In response to a question on how DNA and sequencing data could be responsibly obtained, Lacks stressed the importance of consent and making sure everyone involved is properly informed.
“Being on the National Institute of Health (NIH) board, I can see what is going on,” he said. “You want to know what is going on, be more engaged and willing to help.”
Robinson, who serves as executive director of the Lacks family’s nonprofit organization Henrietta Lacks HeLa Legacy Foundation, reflected on her family’s role as advocates for health equity.
“We will break down these barriers between the community and the health care field to continue my great-grandmother’s legacy,” she said.
She stated that in continuing her great-grandmother’s legacy, the Lacks family made themselves responsible for promoting health equity.

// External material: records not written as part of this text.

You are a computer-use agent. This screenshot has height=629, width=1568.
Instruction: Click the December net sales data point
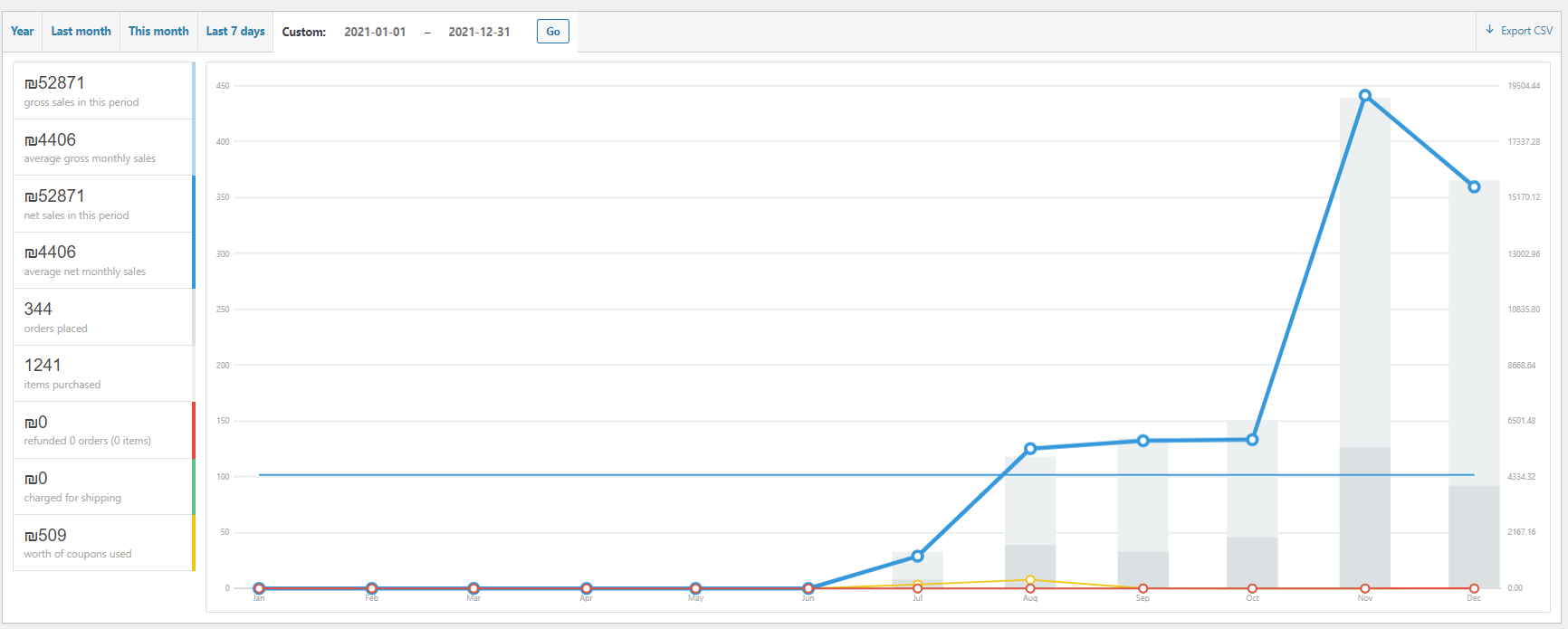[1474, 186]
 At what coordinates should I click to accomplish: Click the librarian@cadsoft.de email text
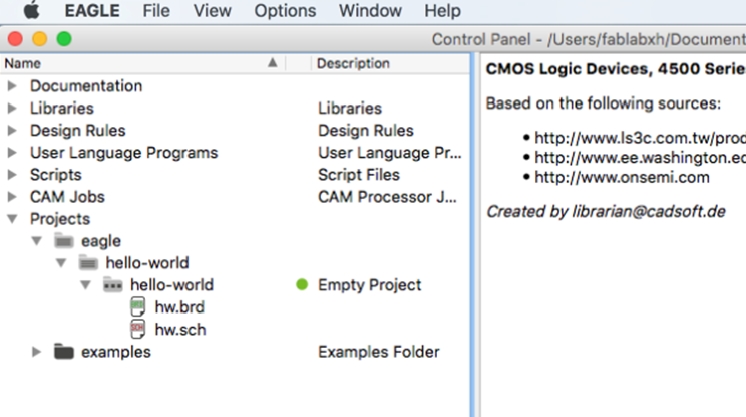click(649, 211)
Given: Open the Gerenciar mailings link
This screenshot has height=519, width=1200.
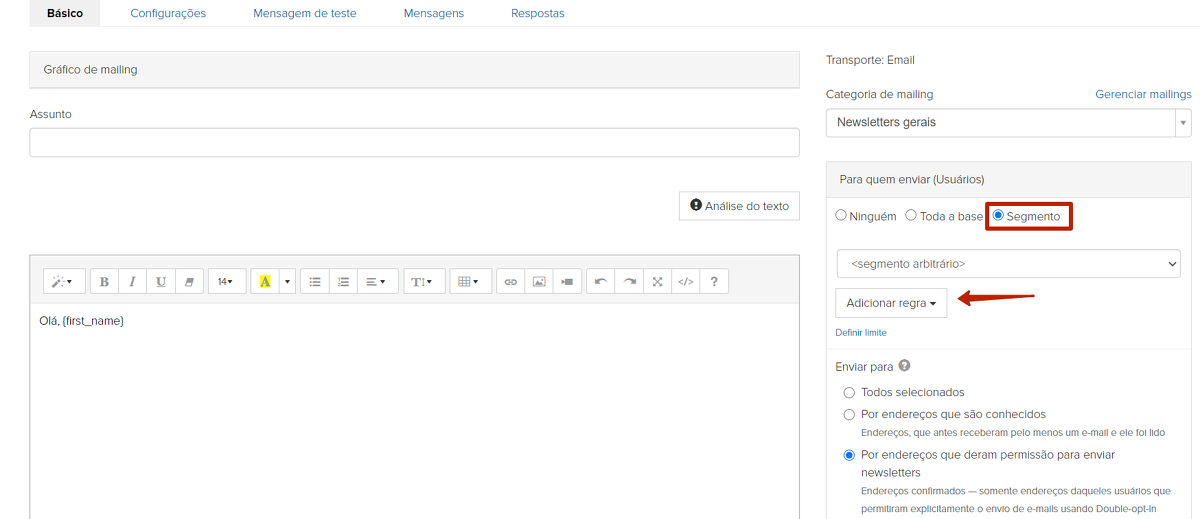Looking at the screenshot, I should (x=1143, y=94).
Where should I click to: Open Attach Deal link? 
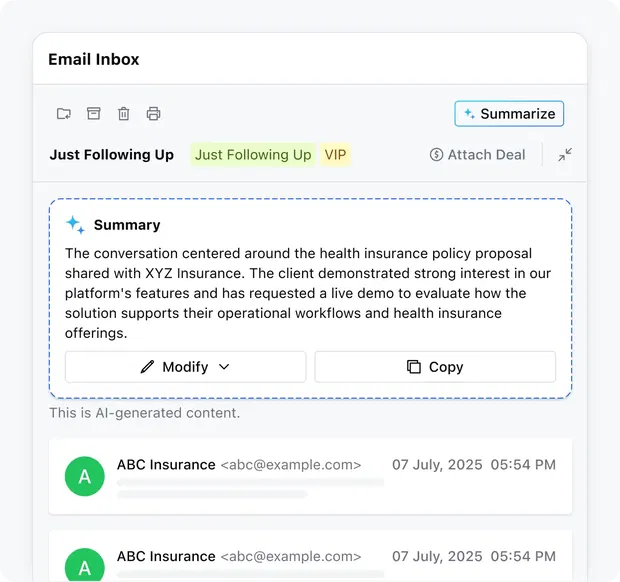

“Our great-grandmother’s story can be your family’s story,” she said. “Sometimes bad things happen to good people so that great things can happen for others. That’s part of my great-grandmother’s story.”
Natasha Hemeng, a student in the Hopkins School of Nursing, attended the event to learn more about Lacks’ legacy.
“Hopkins was the main contributor of real injustices from the case of Henrietta Lacks,” she said. “I just wanted to see what steps towards progression or solutions or involvement that they have in the present day.”
While she appreciated the event as a way to honor Lacks’ legacy, she felt that the lecture series failed to fulfill its agenda.
“We’re not really addressing the ideas of health disparity and how situations that may not be as extreme [as the Lacks case] still happen today,” she said. “Especially here in Baltimore... the African-American population is still very much suffering.”
Jodie Pelusi, another student in the Hopkins School of Nursing, praised the lectures but felt that Hopkins had not properly made up for what happened to Henrietta Lacks.
“They didn’t address the wrongs that happened in the past,” she said. “We can’t really move forward without reflecting on the past.”